STUDY MATERIAL:
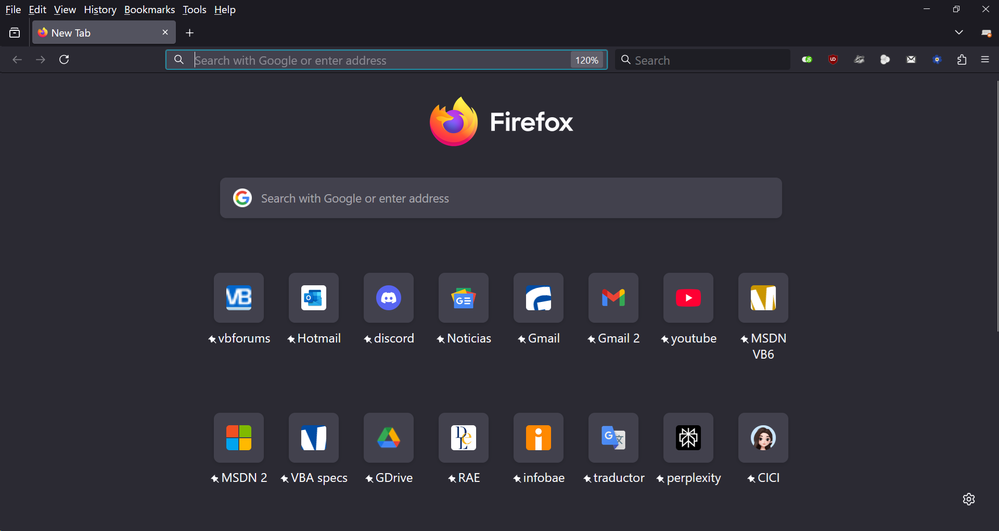Open the Tools menu
Image resolution: width=999 pixels, height=531 pixels.
click(x=194, y=9)
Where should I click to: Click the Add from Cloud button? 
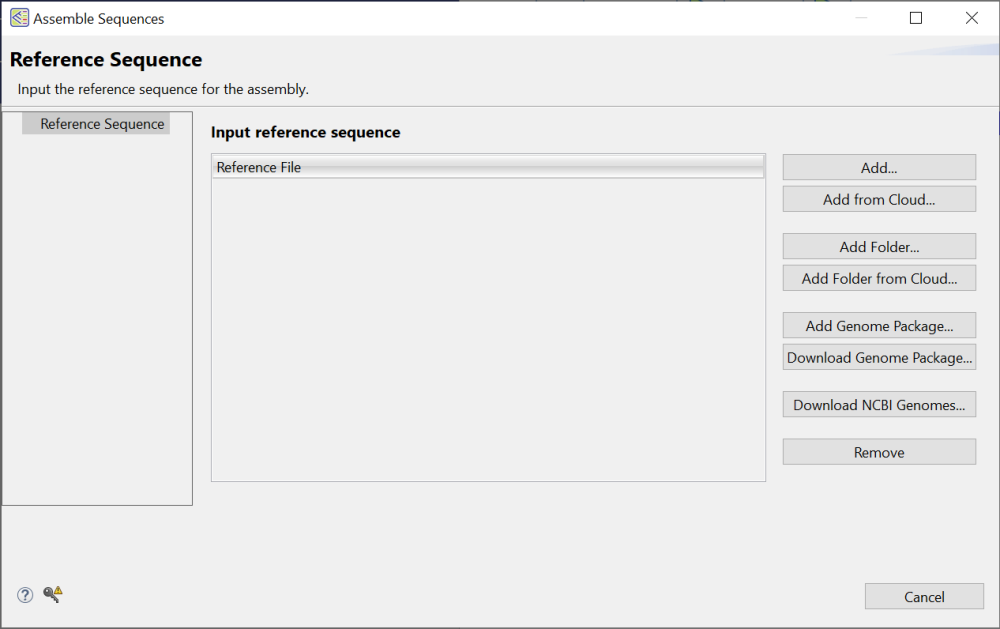(878, 199)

WHAT YOU ARE ASKED TO DO: Would you print, exactly as they appear, the lines from the line with "Where should I" through the end of the entries above, leaving out the pictures?

TASK RESULT:
Where should I click to: Click the Add from Cloud button? 
(878, 199)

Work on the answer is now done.